Odd items survive draining journey
They know what's going on in your looJANINE RANKIN
Staff at Palmerston North's wastewater treatment plant know more about what people do in the toilet than anyone wants to know.
And it is not entirely what the plumbing was designed for, says senior treatment plant supervisor Mike Monaghan.
A collection of the more random offerings people have made to the porcelain bowl over the years has been collected and is displayed on a shelf at the Totara Rd plant.
One of the largest objects is a boomerang that did not come back.
There are lots of little toys and cars that one might assume were posted down the loo by little people who could not be expected to know better.

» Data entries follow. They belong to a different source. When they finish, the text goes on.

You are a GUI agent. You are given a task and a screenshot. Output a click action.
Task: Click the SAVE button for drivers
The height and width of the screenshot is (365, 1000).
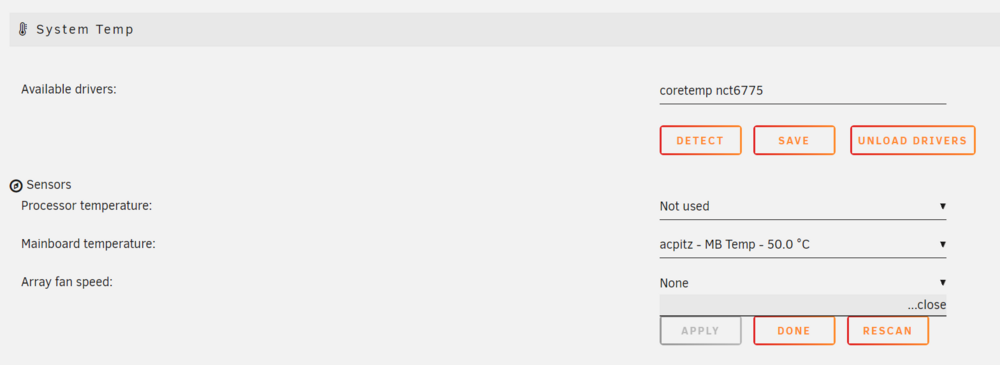point(794,140)
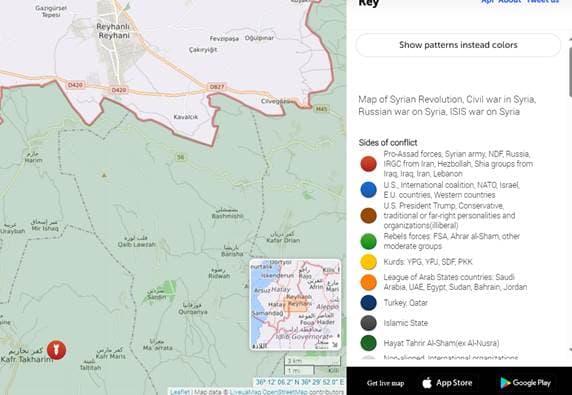
Task: Open the Google Play download badge
Action: (525, 383)
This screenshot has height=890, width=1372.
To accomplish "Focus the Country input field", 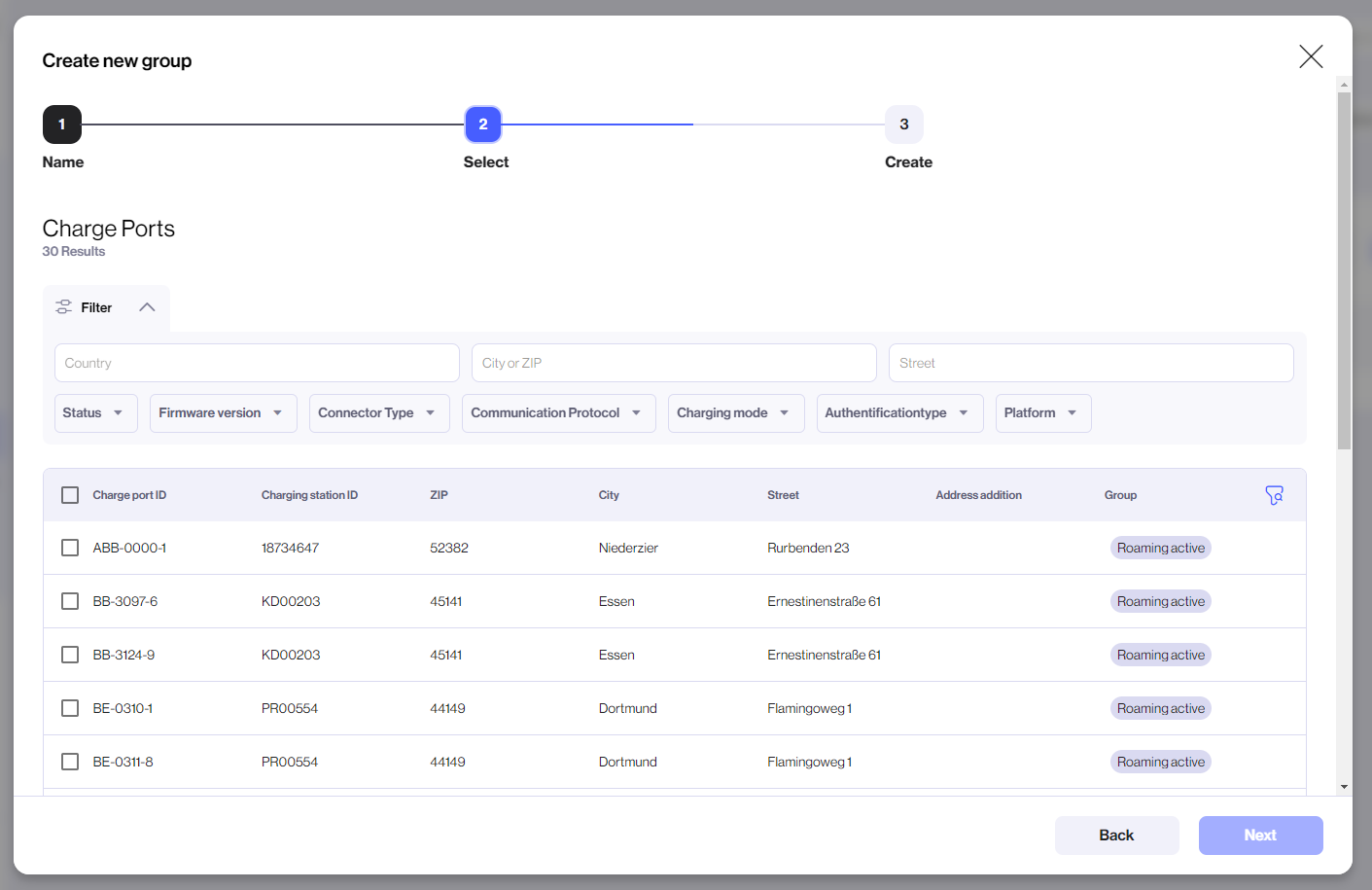I will 257,363.

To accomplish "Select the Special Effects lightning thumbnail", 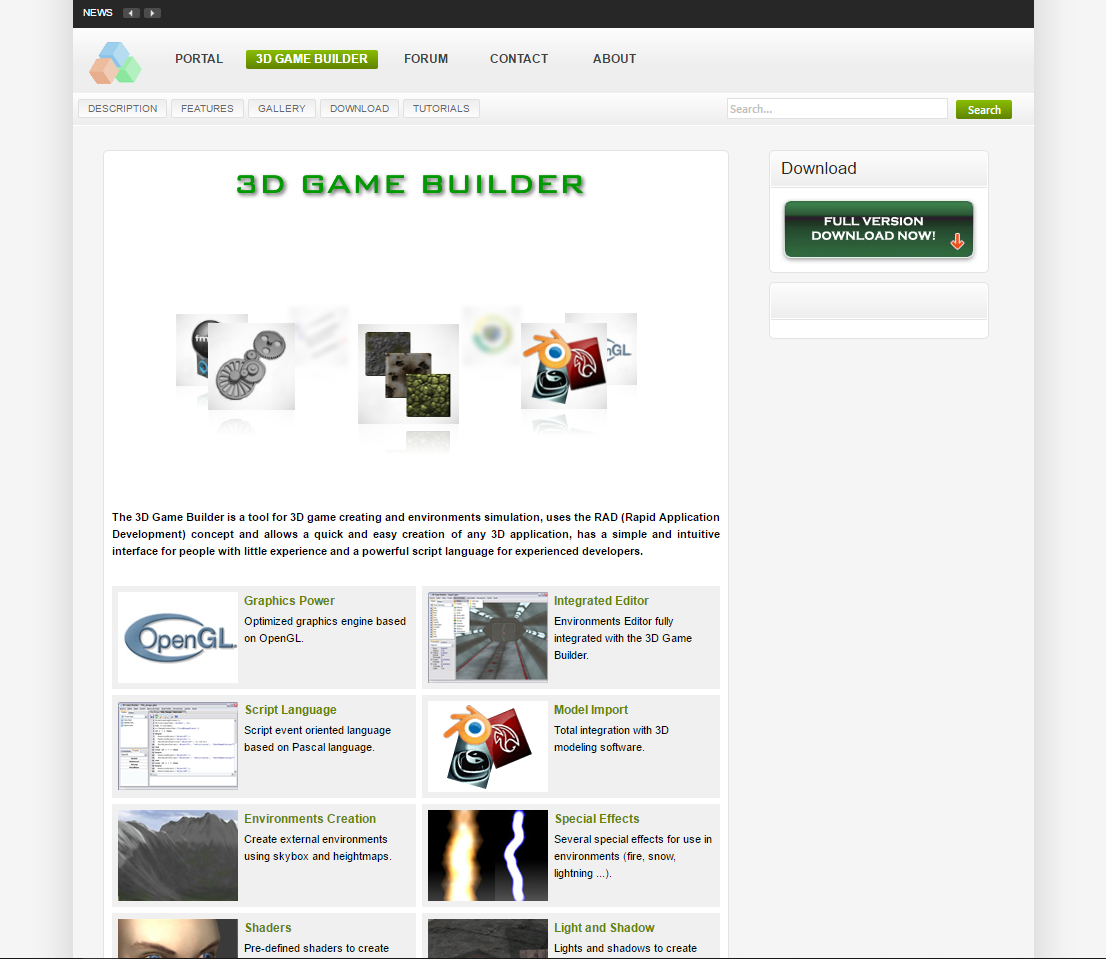I will pos(487,855).
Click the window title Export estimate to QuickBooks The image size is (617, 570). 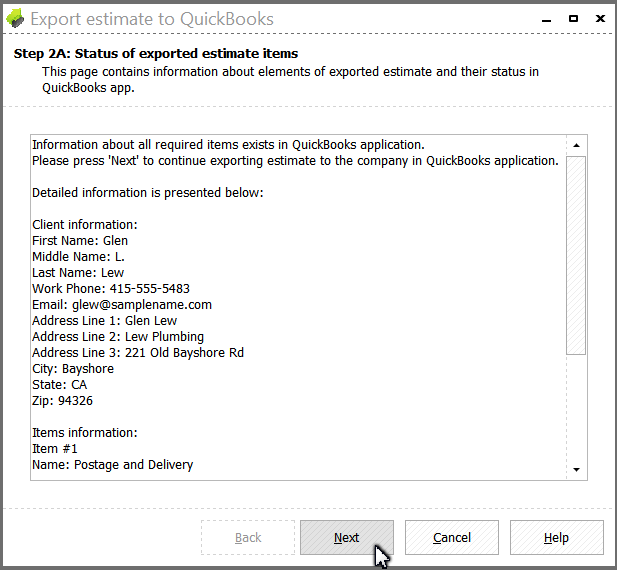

And then there are the false teeth.
According to plant folklore, a man did get in contact once, realising his dentures had been flushed. He came to check what was on the shelf, could not find his own but did locate a set that fitted well enough, and wandered off happy.

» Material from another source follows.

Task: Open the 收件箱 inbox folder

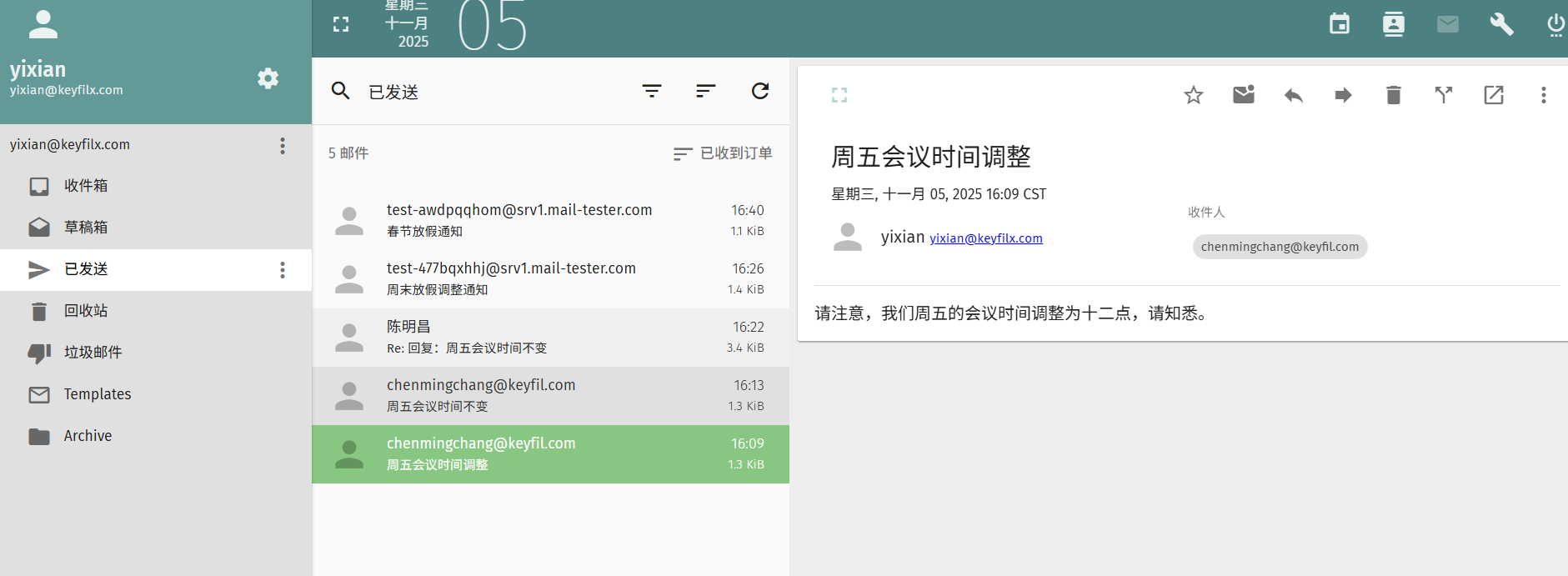Action: click(x=86, y=186)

But that could be an urban myth.
Most people do not want their belongings back once they have been through the sewerage system.
Mr Monaghan knows this, because it is relatively easy to trace the owner of a driver's licence or bankcard. But no. People have preferred not to have them returned.
When he says people, he means women for the most part.
Not a single driver's licence belonging to a man has been found, pointing to a fundamental difference between the sexes. Think about it. Or not. The cellphones and keys that went down the toilet may also have been back-pocket casualties.
No goldfish have ever made it to the plant in an identifiable piece.
Mr Monaghan said most of the items in the collection were recovered when staff were doing routine maintenance on pumps.
Quite a few were caught on the automated, fine step screen that carries off sanitary items and condoms and anything larger than 3 millimetres in diameter from the incoming wastewater.
And in case you wondered, wastewater is not a euphemism.
The flow into the plant is 99.9 per cent water - from the bath, the shower, the laundry and the kitchen, as well as the toilet - carrying everything from shower gel foam to detergents and food scraps, as well as human waste.
Mr Monaghan said the collection was kept for entertainment but he hoped it did make people think about where water and its contents went after going down the drain.
In particular, he would like to see more people switch to using phosphorus-free products, especially in the kitchen and laundry.
"The less people put in, the less we need to remove, and the less we have to spend on chemicals to remove it."